Every line from the one containing "This screenshot has height=1008, width=1178." to the end of the data below should be copied exactly, but pictures should not.

Top of Dataset

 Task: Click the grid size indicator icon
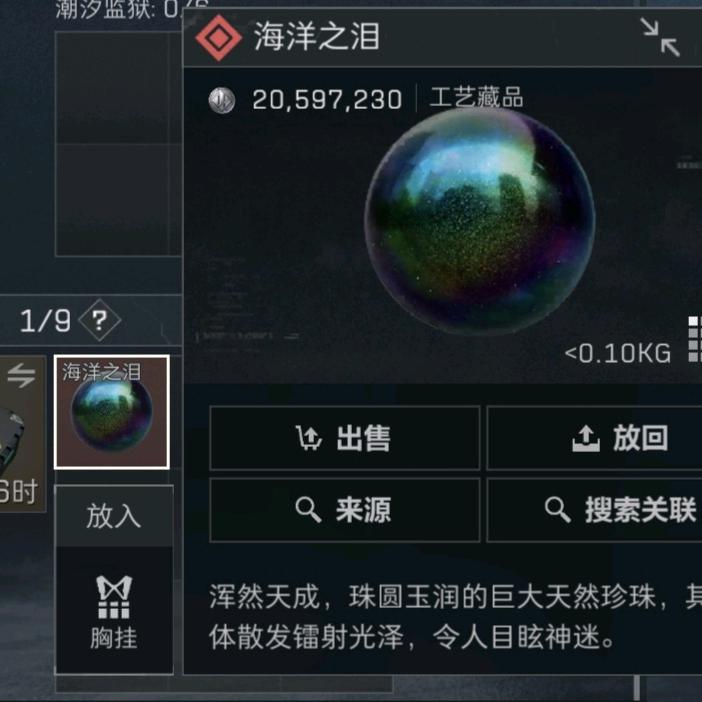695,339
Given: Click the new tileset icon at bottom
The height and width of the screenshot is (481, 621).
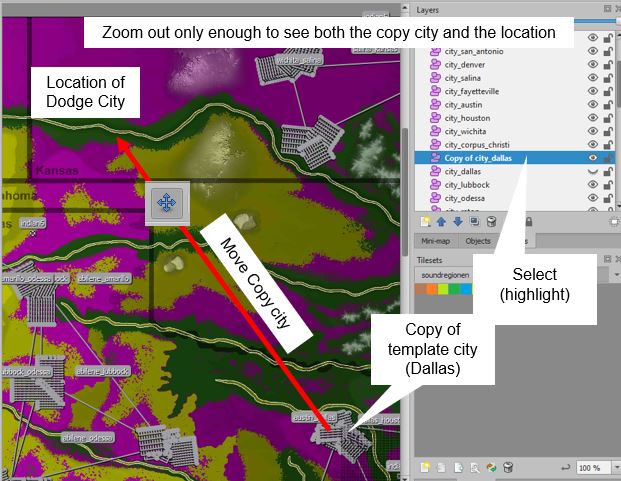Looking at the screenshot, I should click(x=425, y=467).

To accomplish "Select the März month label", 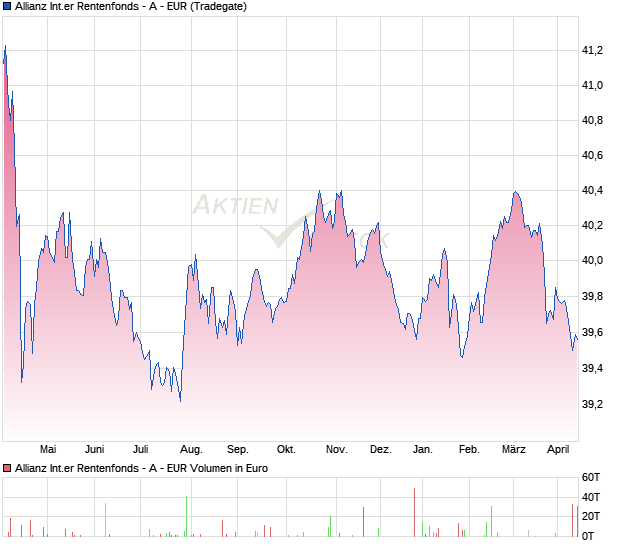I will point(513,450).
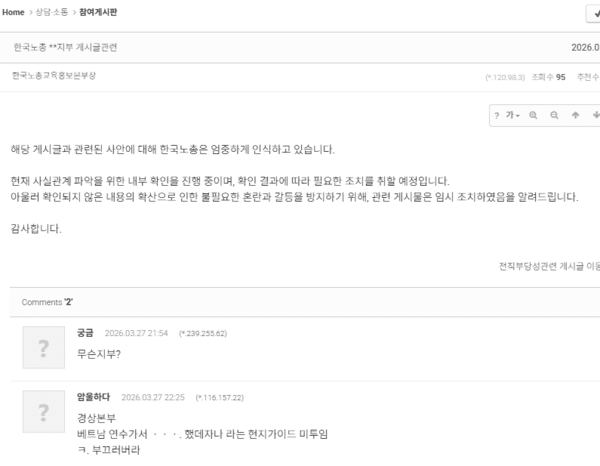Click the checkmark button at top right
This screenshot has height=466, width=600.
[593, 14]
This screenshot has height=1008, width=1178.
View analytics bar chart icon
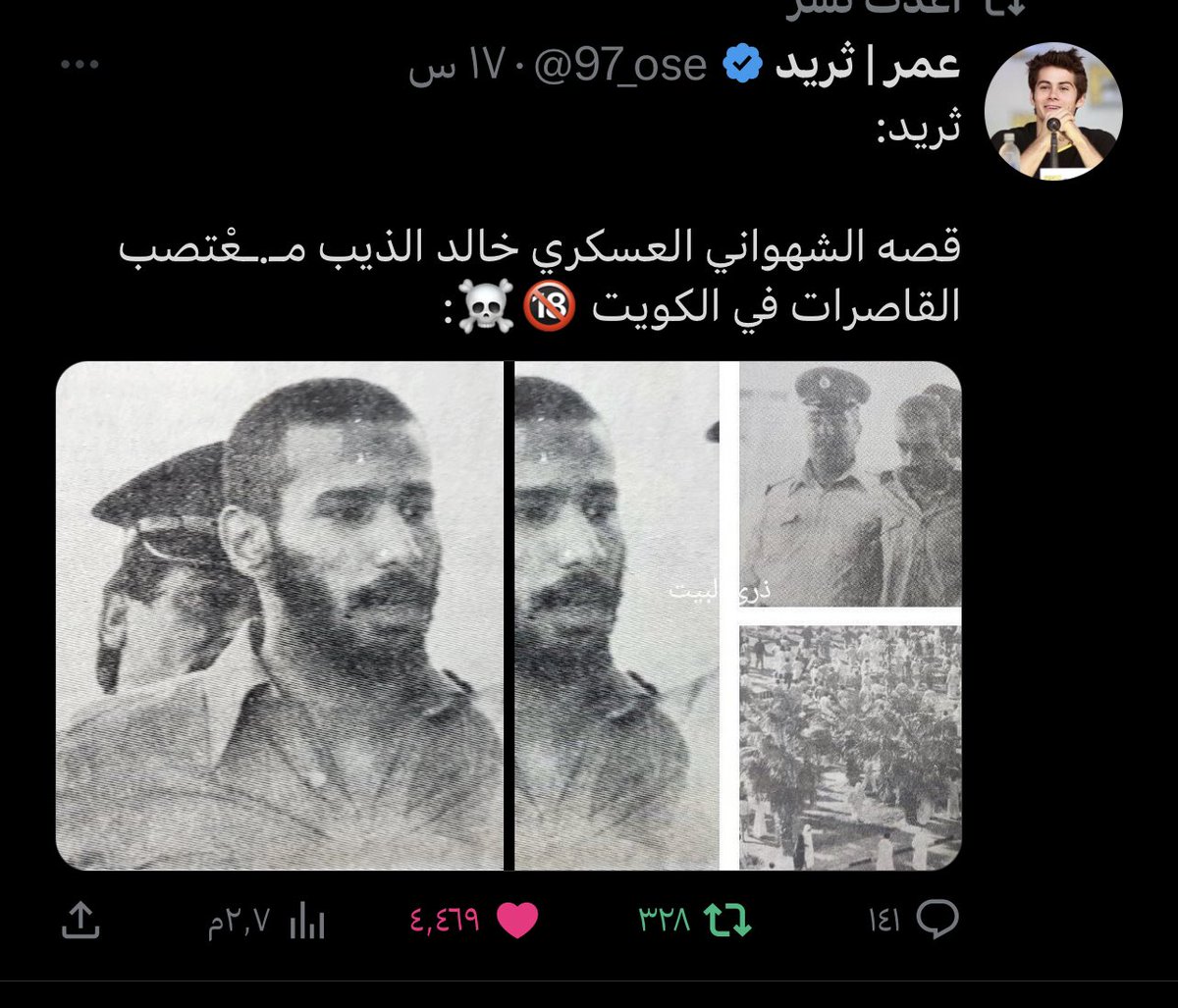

Bottom of Dataset

» Answer area:
This screenshot has height=1008, width=1178.
View analytics bar chart icon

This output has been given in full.